What killed Mozart? Writing in the British Medical Journal, Lucien Karhausen reviews the literature and finds that more than 140 different causes of death have been proposed since the composer died of an unknown illness in 1791 at the age of 35. Since Mozart died only once, Karhausen writes, "most if not all" of those explanations must be false.
The sheer variety of explanations is incredible. Some authors believe Mozart was murdered, others that he died of natural causes (or, more generally, of a "weak constitution"); some explanations point to a chronic illness, others on an acute medical crisis. And then there are the psychopathological explanations: according to Karhausen's review, there have been "27 psychiatrics disorders attributed to Mozart."
Reviewing all of these explanations, Karhausen notices a general trend: the explanations get more and more outlandish as time goes on. "The most likely diagnoses - such as influenza, typhoid fever, and typhus - were proposed first, and only rare and irrelevant conditions such as Goodpasture’s syndrome, Wegener’s granulomatosis, Still’s disease, or Henoch-Schönlein syndrome were left for those who came later." It's only the proliferation of new diagnoses that keeps the historical diagnoses coming.
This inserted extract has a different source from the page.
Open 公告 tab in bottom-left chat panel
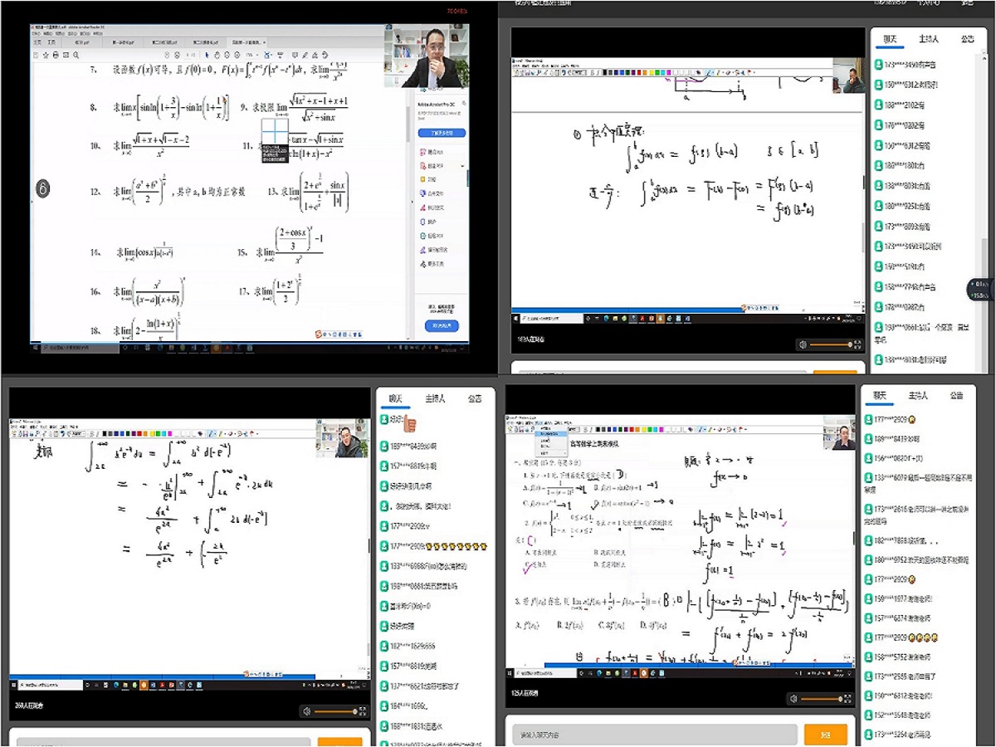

Why the obsession with diagnosing Mozart? To Karhausen, it all smacks of jealousy and envy. He invokes Diderot's story Rameau's Nephew, in which a callow, envious, ambitious and intelligent young man explains his feelings about geniuses this way:
I never heard any single one of them praised without it making me secretly furious. I am full of envy. When I hear some degrading feature about their private life, I listen with pleasure. This brings me closer to them. It makes me bear my mediocrity more easily.
To Karhausen, the frenzy of historical diagnoses is itself a symptom of "some obscure need to cut great artists down to size." Maybe so, or maybe it's just fun to speculate - to elevate something merely unknown into something mysterious.